March 27, 2021 - April 18, 2021

White River, South Africa

Sue Martin's life-affirming solo exhibition of monoprints, etchings and paintings.

 
"Over the past year, my studio transformed and became what I like to refer to as my ‘magic garden’. An environment of fantasy and wonder where I found myself spending hours exploring and playing."
 
Featuring a selection of ceramics by Griet van der Meulen.


Sue Martin

Artist Statement


"What does the artist do? He draws connections. He ties the invisible threads between things. He dives into history, be it the history of mankind, the geological history of the Earth or the beginning and end of the manifest cosmos" -Anselm Kiefer


Over the past year, my studio transformed and became what I like to refer to as my

'magic garden'. An environment of fantasy and wonder where I found myself spending hours exploring and playing. I found beauty in my artworks and the various materials that surrounded me.

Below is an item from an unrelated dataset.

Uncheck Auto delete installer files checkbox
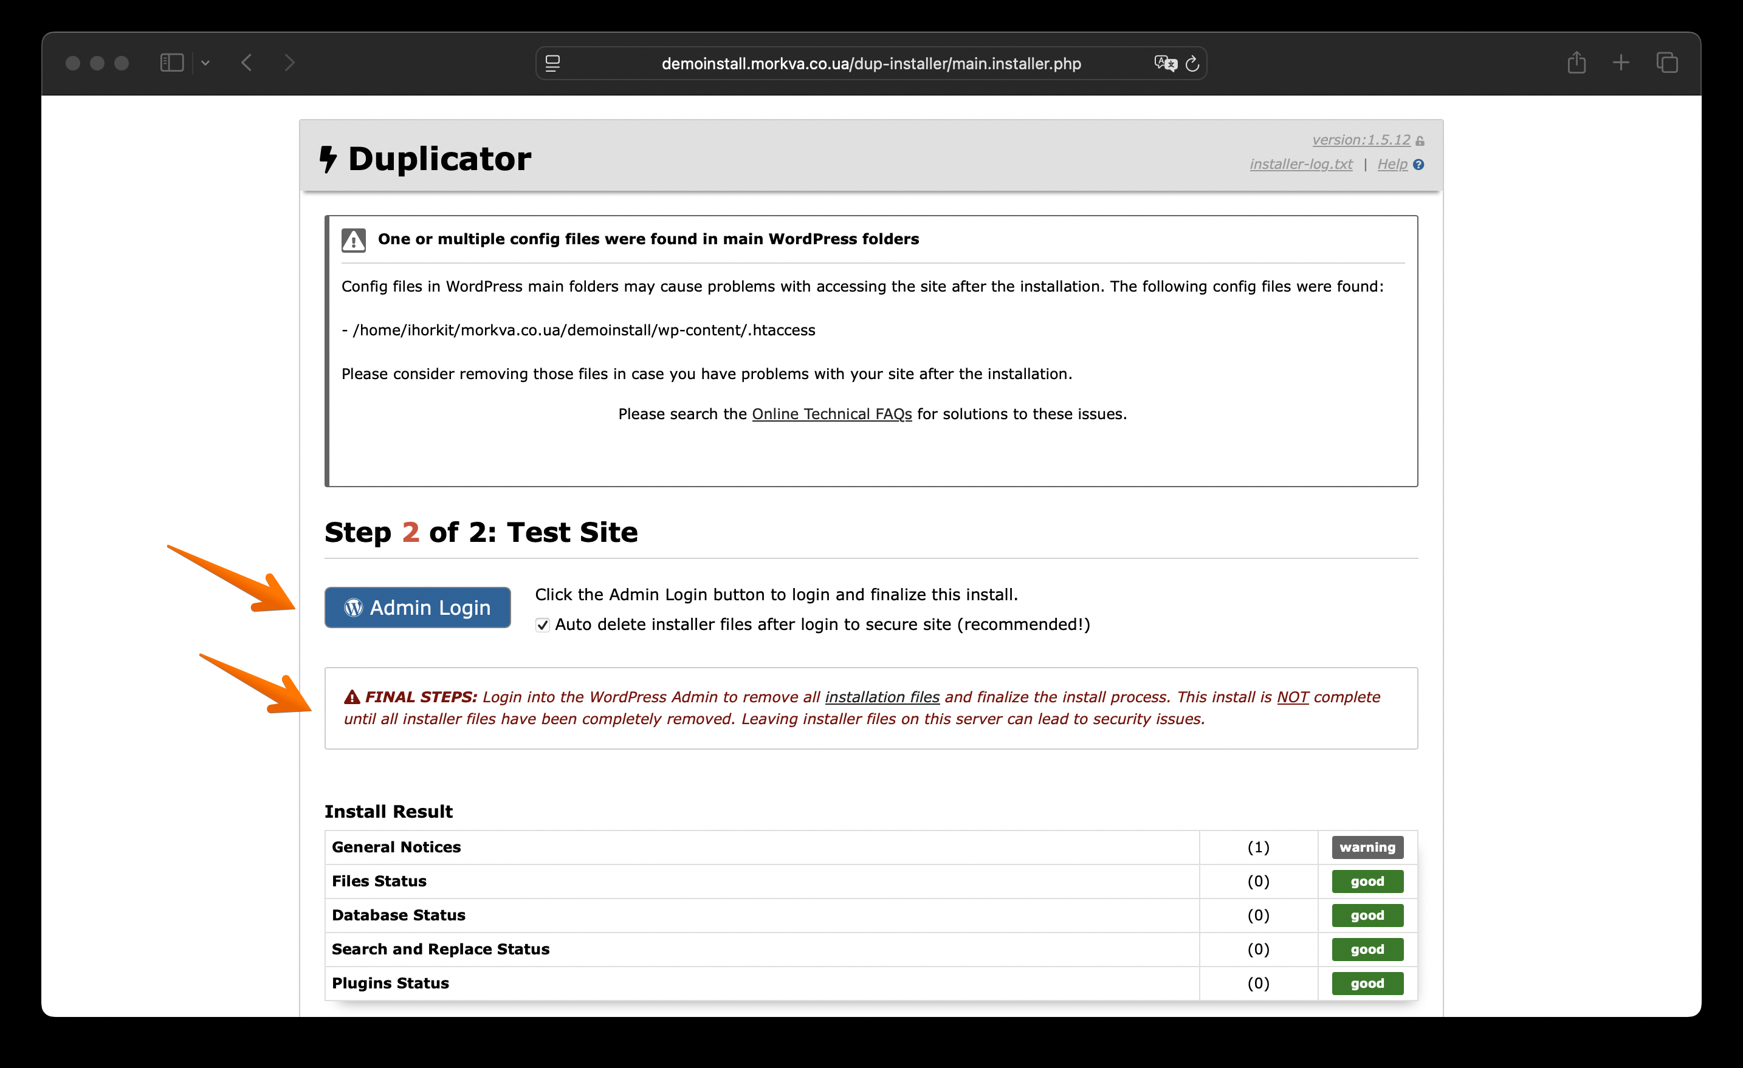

Like a garden I need light, and I allow this light to shine out of my work. Love is light. This body of work is a celebration of life and it's fragility.


This show comprises a body of new paintings, monoprints and etchings. The series of monoprints began evolving last year as a response to the death of my Mother. Her passion was her garden. Unlike the wild indigenous garden that I have surrounding my home, my mother's garden was an English country-style garden, comprising of many exotic plants carefully pruned into compliance. She spent hours maintaining her garden, she planted in 'beds', along boundary walls and around the house: neat, orderly and clipped back.


My images of peonies, poppies and dahlias are a nostalgic reference to these past memories. Juxtaposed with images from my own indigenous garden, which is wild, unruly and left to self-seed and regenerate, as the seasons come and go.


The Iris, referenced in my "Lie of the Land" series, represents a colonial, bygone era, blooming only for a short period of time. Its exotic, foreign beauty strangely out of place in the harsh highveld landscape.


In the "Cartographer's Notes" series, I have worked onto the surface of found maps, which take on a more botanical theme. Plants and places that I have seen and visited, have reemerged onto the surface, in a bright and spontaneous way. The limited edition of etchings, with their sketch-like quality, denotes a field study, capturing the essence of a plant seen in nature, to be taken home and reworked in the studio.


"But I believe above all that I wanted to build the palace of my memory, because my memory is my only homeland." -Anselm Kiefer



All the prints were done in collaboration with printer Bevan de Wet at Eleven Editions.